Kathmandu-Delhi, rework-in-progress


Narendra Modi’s day-long visit to Nepal, which included talks with Prime Minister Sher Bahadur Deuba and marking the 2,566th birth anniversary of Gautam Buddha at Lumbini, is part of the rework-in-progress in India-Nepal ties. Changing geopolitical contexts, Nepal’s domestic political dynamics, global challenges such as climate change and energy transitions – all these require the India-Nepal relationship to evolve from ‘traditional cultural ties’ to fit the needs of the 21st century. Modi’s visit to Nepal, just like Deuba’s India visit earlier in April, is laying out the elements of this being-updated relationship.

The bilateral relationship hit a low post-2016. Anti-Indianism emerged as an expression of Nepali nationalism. Some political parties, in particular the Nepal Communist Party (NCP), exploited this to their advantage. Building on these dynamics, during 2018-21, Beijing’s influence in Nepal grew. By 2019, China had replaced India as the largest foreign investor in Nepal. Deuba’s appointment as PM in July 2021 provided an opportunity to rework the bilateral relationship. His April visit focused on energy and infrastructure. His counterpart’s current visit looks at leveraging historical ties to drive economic growth for both countries.

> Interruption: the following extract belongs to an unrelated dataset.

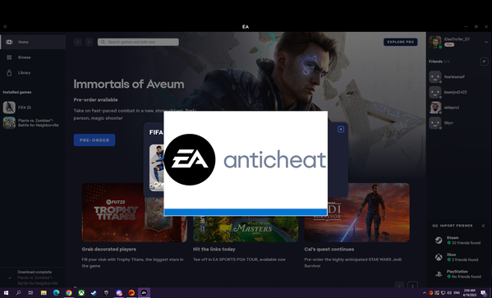Select the PlayStation import friends icon

pyautogui.click(x=439, y=274)
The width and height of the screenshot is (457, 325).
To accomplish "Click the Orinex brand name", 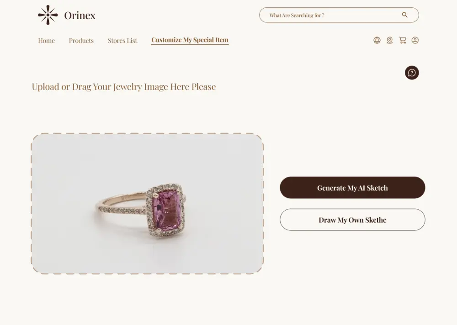I will tap(80, 16).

As Kathmandu and New Delhi work towards their net-zero emissions targets, Nepal and India have the opportunity to leverage their relationship to push for economic growth. Increased energy partnerships and improved rail connectivity, along with strengthening infrastructure and logistics for religious tourism, are bulwarks of this model. Partnering to build a Buddhist centre at Lumbini as a net-zero-emissions building underlines that this is not a reset, but an update for the times.